Our task is to implement an OCaml function that, given a list of integers, maps it to a list of integers containing the successors of all the elements of the given list, in the same order:
let test_list_map_succ candidate =
(candidate [2; 1; 0] = [3; 2; 1])
(* etc. *);;
Clearly this function should be specified by induction over its argument ns:
base case: ns = []
the empty list containing no elements, this function should map it to the empty list
induction step: ns = n :: ns'
assuming that the function maps ns' to the corresponding list of successors, which is the induction hypothesis, it should map n :: ns' to the list that starts with succ n and continues with this corresponding list of successors
Based on this specification, we can flesh out the unit-test function:
let test_list_map_succ candidate =
(* an instance of the base case: *)
let bc = (candidate [] = [])
(* a few handpicked lists: *)
and b1 = (candidate [0] = [1])
and b2 = (candidate [1; 0] = [2; 1])
and b3 = (candidate [2; 1; 0] = [3; 2; 1])
and b4 = (candidate [3; 2; 1; 0] = [4; 3; 2; 1])
(* an instance of the induction step: *)
and is = (let n = 4
and ns' = [3; 2; 1; 0]
in let ih = candidate ns'
in candidate (n :: ns') = succ n :: ih)
(* etc. *)
in bc && b1 && b2 && b3 && b4 && is;;
Since list_map_succ is specified inductively, it is to be programmed as a structurally recursive function. Here is its skeleton:
let list_map_succ ns =
let rec visit ns =
match ns with
| [] ->
...
| n :: ns' ->
let ih = visit ns'
in ...
in visit ns;;
Rationale: the skeleton of visit follows the inductive structure of lists, i.e., it has a base case (the argument is the empty list) and an induction step (the argument is not the empty list).
Now all we need is to fill the blanks:
To wit:
let list_map_succ_v0 ns =
let rec visit ns =
match ns with
| [] ->
[]
| n :: ns' ->
let ih = visit ns'
in succ n :: ih
in visit ns;;
This implementation is structurally recursive (since it follows the inductive structure of its input) and it passes the unit test:
# test_list_map_succ list_map_succ_v0;;
- : bool = true
#
In the induction step, the let-expression that declares ih, in the definition of visit, is cosmetic and so we can unfold it:
let list_map_succ_v1 ns =
let rec visit ns =
match ns with
| [] ->
[]
| n :: ns' ->
(succ n) :: (visit ns')
in visit ns;;
This simplified implementation is still structurally recursive and it passes the unit test:
# test_list_map_succ list_map_succ_v1;;
- : bool = true
#
Our task is to implement an OCaml function that, given a list of integers, maps it to a list of integers containing the predecessors of all the elements of the given list, in the same order:
let test_list_map_pred candidate =
let b0 = (candidate [3; 2; 1] = [2; 1; 0])
and b1 = (candidate [2; 1; 0] = [1; 0; ~-1])
(* etc. *)
in b0 && b1;;
...
Our task is to implement an OCaml function that, given a list of integers, maps it to a list of integers containing the squares of all the elements of the given list, in the same order:
let test_list_map_square candidate =
(candidate [3; 2; 1] = [9; 4; 1])
(* etc. *);;
...
Our task is to implement an OCaml function that, given a list of integers, maps it to a list of integers containing the singleton list of all the elements of the given list, in the same order:
let test_list_map_singleton candidate =
(candidate [3; 2; 1] = [[3]; [2]; [1]])
(* etc. *);;
...
Generalizing, let us write a generic version of the functions above, list_map, that is parameterized by the function to map.

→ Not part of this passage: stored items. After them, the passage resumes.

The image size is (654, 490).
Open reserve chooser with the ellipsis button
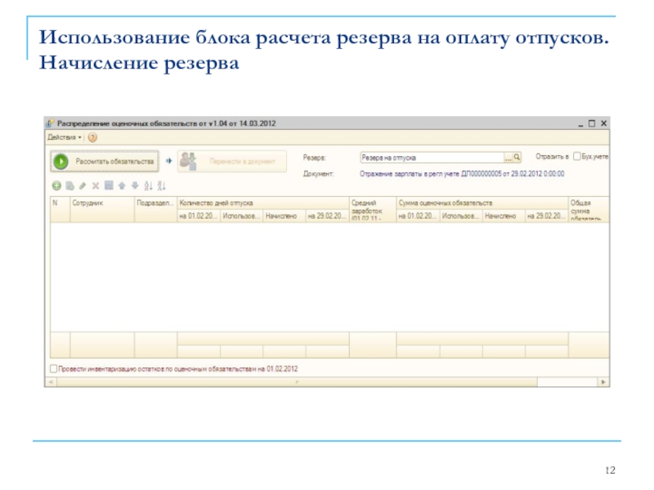coord(507,157)

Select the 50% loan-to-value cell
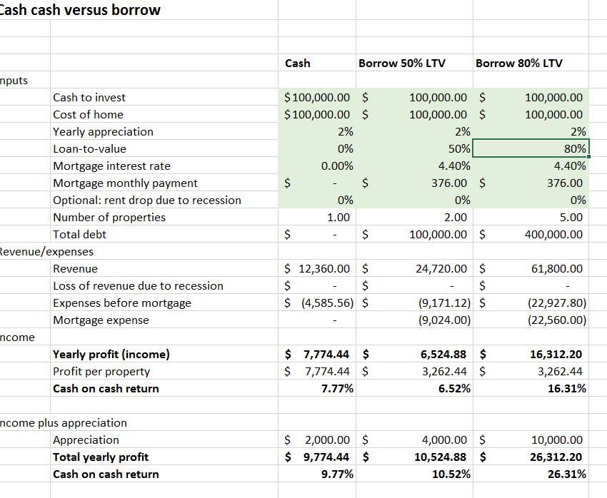pyautogui.click(x=414, y=148)
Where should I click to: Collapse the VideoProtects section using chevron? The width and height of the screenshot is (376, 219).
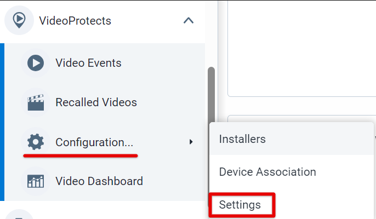[x=189, y=20]
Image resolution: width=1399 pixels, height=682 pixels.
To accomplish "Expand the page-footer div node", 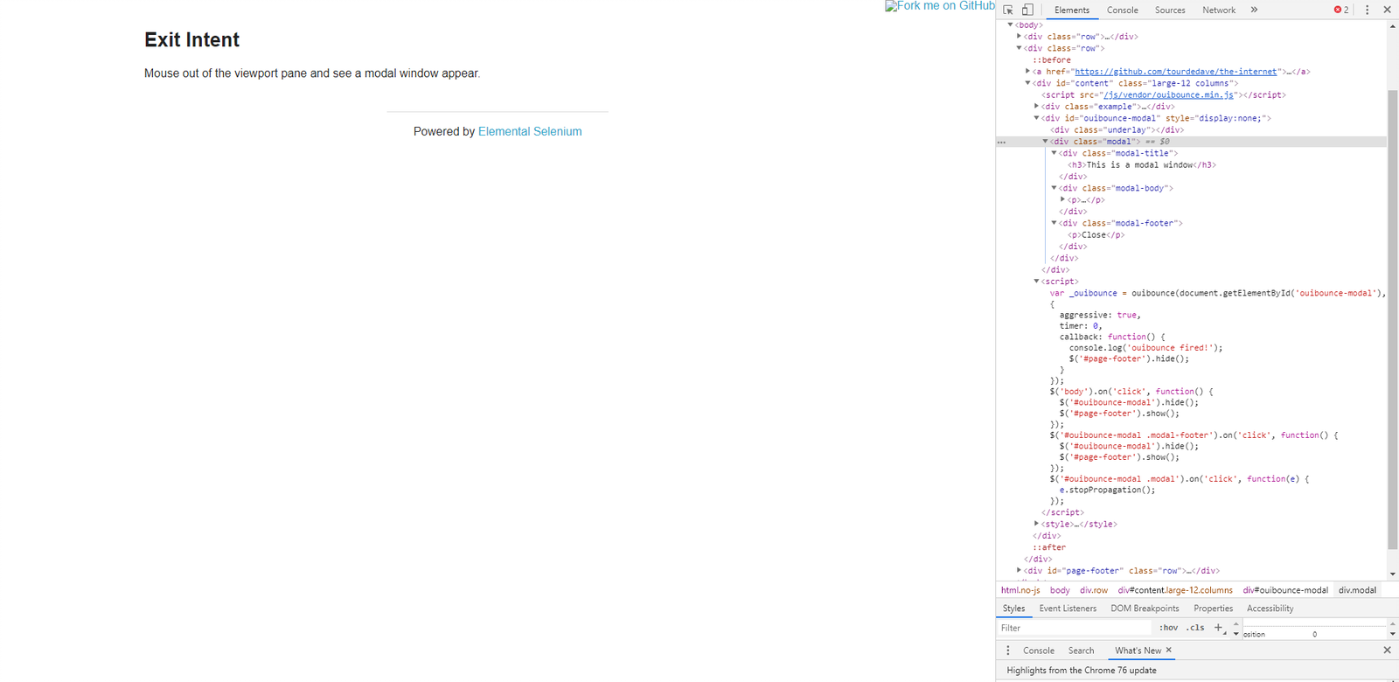I will [1019, 570].
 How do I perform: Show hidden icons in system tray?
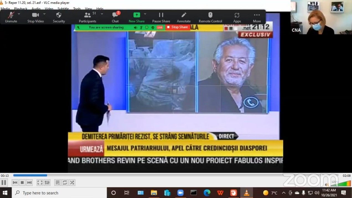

This generic function is still specified by induction over its argument ns, given a function f:
base case: ns = []
the empty list containing no elements, this function should map it to the empty list
induction step: ns = n :: ns'
assuming that the function maps ns' to the corresponding list of successors, which is the induction hypothesis, it should map n :: ns' to the list that starts with f n and continues with this corresponding list of successors
Since list_map is specified inductively, it is to be programmed as a structurally recursive function. Here is its skeleton:
let list_map f ns =
let rec visit ns =
match ns with
| [] ->
...
| n :: ns' ->
let ih = visit ns'
in ...
in visit ns;;
Rationale: the skeleton of visit follows the inductive structure of lists, i.e., it has a base case (the argument is the empty list) and an induction step (the argument is not the empty list).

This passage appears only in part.